Seeding Data Into MongoDB Running On Docker

Luis Osta
Luis Osta
Jun 20, 2020 · 14 min read

Learn how to seed data into a running Docker container in a simple and flexible way.

Legally required image that has nothing to do with the article topic
Photo by NASA on Unsplash

Why would we need to generate data

Modern applications are, at least to some extent, data-rich. What this means is that often times applications will have features like the Twitter Feed, aggregated statistics, friends/followers, and many other features that rely on complex inter-related data.

It's this data that provides the vast majority of the application value. Twitter would be quite useless if the only thing you could do is post and could only see a handful of others’ tweets.
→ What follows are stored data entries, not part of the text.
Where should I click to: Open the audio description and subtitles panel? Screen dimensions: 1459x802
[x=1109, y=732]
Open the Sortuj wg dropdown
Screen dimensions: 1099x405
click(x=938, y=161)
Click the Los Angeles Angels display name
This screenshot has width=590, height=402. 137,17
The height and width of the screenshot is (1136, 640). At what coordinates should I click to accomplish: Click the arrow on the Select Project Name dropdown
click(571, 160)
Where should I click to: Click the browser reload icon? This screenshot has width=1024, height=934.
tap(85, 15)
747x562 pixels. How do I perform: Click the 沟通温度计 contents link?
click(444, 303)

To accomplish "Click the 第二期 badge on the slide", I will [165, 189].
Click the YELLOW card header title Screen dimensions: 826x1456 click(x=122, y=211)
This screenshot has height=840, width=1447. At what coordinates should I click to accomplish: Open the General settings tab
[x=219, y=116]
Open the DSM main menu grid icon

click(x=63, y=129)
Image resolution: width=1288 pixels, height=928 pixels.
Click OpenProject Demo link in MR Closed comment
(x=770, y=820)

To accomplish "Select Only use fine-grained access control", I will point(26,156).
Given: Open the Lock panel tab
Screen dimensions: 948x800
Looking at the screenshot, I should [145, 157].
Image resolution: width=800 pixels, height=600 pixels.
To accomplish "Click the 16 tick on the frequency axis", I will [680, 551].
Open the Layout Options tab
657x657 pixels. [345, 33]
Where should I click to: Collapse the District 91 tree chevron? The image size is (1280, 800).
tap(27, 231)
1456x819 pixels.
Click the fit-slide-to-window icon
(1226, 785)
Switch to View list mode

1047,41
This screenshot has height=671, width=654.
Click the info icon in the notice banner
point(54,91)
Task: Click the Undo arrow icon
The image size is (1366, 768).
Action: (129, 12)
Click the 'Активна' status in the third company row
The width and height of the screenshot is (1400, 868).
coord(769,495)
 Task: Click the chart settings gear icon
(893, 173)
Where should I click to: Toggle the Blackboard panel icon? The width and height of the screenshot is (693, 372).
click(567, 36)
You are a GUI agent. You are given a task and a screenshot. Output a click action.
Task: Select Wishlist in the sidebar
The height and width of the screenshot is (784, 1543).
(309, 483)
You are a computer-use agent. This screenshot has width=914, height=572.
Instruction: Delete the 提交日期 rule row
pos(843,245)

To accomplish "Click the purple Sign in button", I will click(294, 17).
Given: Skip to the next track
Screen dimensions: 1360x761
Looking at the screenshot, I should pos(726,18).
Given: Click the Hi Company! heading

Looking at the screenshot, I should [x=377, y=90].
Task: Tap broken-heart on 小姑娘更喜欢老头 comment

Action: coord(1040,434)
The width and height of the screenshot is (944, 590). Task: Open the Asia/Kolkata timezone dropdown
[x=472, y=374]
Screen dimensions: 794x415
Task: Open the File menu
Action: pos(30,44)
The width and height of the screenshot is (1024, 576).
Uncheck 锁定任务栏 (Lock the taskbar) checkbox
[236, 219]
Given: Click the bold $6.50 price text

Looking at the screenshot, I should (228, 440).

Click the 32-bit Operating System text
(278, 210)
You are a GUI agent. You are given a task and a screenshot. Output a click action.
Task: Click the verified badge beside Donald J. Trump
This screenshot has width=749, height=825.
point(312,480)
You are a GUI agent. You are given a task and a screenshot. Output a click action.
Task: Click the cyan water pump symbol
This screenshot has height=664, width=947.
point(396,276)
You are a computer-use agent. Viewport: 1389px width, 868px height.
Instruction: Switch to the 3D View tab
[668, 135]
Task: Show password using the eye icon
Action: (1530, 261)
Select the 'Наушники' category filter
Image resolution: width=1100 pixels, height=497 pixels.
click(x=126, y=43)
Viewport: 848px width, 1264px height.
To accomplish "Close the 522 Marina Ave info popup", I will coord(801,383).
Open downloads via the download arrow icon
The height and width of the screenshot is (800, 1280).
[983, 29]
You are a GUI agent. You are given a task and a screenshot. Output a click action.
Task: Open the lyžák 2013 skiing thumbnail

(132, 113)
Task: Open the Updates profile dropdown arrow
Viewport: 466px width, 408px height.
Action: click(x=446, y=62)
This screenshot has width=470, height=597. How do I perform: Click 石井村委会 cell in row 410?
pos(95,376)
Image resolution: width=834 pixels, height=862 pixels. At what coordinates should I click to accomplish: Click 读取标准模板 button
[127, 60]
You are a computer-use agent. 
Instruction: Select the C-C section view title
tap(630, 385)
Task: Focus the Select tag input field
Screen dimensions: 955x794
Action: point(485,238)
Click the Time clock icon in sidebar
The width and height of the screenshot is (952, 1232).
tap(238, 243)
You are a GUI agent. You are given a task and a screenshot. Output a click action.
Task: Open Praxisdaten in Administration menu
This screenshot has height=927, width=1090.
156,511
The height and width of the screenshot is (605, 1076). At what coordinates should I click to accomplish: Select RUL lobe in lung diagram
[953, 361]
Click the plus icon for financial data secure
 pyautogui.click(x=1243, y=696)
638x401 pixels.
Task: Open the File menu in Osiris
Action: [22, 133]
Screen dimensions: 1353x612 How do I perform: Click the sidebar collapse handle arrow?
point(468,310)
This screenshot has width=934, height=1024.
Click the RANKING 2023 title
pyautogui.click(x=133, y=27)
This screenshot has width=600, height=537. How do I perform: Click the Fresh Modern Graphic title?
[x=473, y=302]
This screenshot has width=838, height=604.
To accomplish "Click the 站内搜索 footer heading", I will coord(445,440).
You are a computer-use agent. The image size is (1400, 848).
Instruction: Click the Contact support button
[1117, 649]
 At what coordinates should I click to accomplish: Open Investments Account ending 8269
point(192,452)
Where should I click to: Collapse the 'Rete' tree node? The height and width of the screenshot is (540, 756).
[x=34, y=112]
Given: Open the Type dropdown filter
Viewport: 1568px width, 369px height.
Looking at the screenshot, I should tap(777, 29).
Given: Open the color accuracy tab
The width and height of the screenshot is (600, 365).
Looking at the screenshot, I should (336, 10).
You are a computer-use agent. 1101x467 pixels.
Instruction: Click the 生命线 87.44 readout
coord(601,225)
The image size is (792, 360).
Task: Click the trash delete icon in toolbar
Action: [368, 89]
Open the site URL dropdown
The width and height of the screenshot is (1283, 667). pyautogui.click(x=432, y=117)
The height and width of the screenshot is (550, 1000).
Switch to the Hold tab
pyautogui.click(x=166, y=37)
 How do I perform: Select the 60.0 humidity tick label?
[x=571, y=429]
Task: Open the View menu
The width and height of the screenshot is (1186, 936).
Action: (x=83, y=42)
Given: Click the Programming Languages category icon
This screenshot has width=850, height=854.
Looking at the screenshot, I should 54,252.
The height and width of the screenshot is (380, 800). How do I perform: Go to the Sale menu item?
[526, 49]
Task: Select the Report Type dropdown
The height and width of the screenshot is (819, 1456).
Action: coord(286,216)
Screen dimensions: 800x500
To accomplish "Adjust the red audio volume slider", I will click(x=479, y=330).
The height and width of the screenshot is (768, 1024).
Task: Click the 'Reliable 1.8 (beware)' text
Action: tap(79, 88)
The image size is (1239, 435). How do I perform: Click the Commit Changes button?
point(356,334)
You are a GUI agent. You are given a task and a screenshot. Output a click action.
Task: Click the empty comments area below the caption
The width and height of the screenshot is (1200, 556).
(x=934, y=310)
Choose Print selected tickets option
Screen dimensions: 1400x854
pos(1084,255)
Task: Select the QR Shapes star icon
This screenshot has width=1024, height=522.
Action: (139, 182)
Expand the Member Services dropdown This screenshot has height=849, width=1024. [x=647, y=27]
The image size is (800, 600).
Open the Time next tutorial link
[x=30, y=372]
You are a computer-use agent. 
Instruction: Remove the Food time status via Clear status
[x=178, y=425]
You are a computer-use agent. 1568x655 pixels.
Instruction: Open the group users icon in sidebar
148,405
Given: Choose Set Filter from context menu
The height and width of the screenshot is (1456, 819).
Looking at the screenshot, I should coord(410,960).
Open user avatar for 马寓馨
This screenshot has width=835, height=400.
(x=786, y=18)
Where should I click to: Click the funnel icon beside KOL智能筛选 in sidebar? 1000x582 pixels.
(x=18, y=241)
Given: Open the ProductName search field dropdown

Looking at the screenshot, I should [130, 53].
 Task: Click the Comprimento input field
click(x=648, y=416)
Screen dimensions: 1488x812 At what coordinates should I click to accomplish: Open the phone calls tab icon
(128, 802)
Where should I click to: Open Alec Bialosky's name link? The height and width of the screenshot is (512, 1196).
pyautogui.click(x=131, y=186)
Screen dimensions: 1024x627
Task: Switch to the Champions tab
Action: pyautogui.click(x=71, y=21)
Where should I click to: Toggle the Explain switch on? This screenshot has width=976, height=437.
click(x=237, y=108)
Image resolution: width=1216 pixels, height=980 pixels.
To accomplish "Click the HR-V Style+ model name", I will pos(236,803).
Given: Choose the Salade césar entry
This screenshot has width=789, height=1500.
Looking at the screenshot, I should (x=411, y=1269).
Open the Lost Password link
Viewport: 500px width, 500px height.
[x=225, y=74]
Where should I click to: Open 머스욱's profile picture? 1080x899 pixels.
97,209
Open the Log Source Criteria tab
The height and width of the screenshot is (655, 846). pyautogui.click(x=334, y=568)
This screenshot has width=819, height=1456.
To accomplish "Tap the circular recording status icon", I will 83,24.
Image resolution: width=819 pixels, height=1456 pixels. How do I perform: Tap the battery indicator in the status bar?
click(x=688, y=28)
The biggest pitfall most developers can fall to is re-using the production database for development

Due to the complexity of this data, during the early development process of an application, it's tempting to use the same database for production as for development.

The thinking is, “if we need the most realistic data, what’s more, realistic than actual user-generated data”.

There are a few serious reasons why you should strongly consider not going that route:

  1. Even in a 1-person team, re-using the same database means any glitch or bug that you create during development spread to production. Nobody thinks they’d ever accidentally nuke production until it happens to them.

How can generated data solve those problems?

The combination of programmatically-generated data with a locally running database will prevent any of those aforementioned problems from causing significant issues.

Since even if you do nuke the database or DDOS yourself, it’s a trivial task to refresh your development environment or re-generate the data you need.

By reducing the number of external dependencies during development we increase system consistency solving debugging and isolation issues.

But the additional value gained from data generation will depend on two major factors:

  1. The quantity of data generated determines the realism of the dataset and what issues may not be visible during development

So how we should approach the problem?

So in order to have a setup that maximizes your chances of catching bugs and testing the real quality of the software being developed the data powering the application and its usage must follow the following rules:

  1. The data should be generated on the developer’s computer and stored on a locally running database. This is to prevent any individual’s developers bugs and problems to ripple out into other developer’s machines.

Our Requirements

  1. Node & NPM

Foundations

For this article, we will create a simple React application that will simply render a list of employees. Specifically, it will display:

  1. The employee name

Then, since the front-end needs to display the list of employees, the API will return an array of objects. The object will have each aforementioned property for all of the users stored on the DB.

Since we’re focusing on the database side, we’ll breeze through the rest of the applications but in a future article, I’ll be diving deeper into how to get complex orchestrations with Docker Compose.

Client

For our front-end client, we’ll be utilizing React to display the data stored on the MongoDB database. The client will make requests using Axios to the Node API.

To get started, we will utilize Create React App to set up the baseline application that we’ll make a few changes to.

You can create a CRA application with the following command from the project root:

npx create-react-app client

Client Dependencies

Then, we will have to download the dependencies that we’ll need for the React application. For our purposes, we’re only going to need Axios and Material-UI.

You can download them both with the following command (make sure you’re in the client direction, not the project root)

npm i axios @material-ui/core --save

Getting Started On The Client

For our purposes, we will only be making changes to the App.js file, which in the starter project is a major component that displays content.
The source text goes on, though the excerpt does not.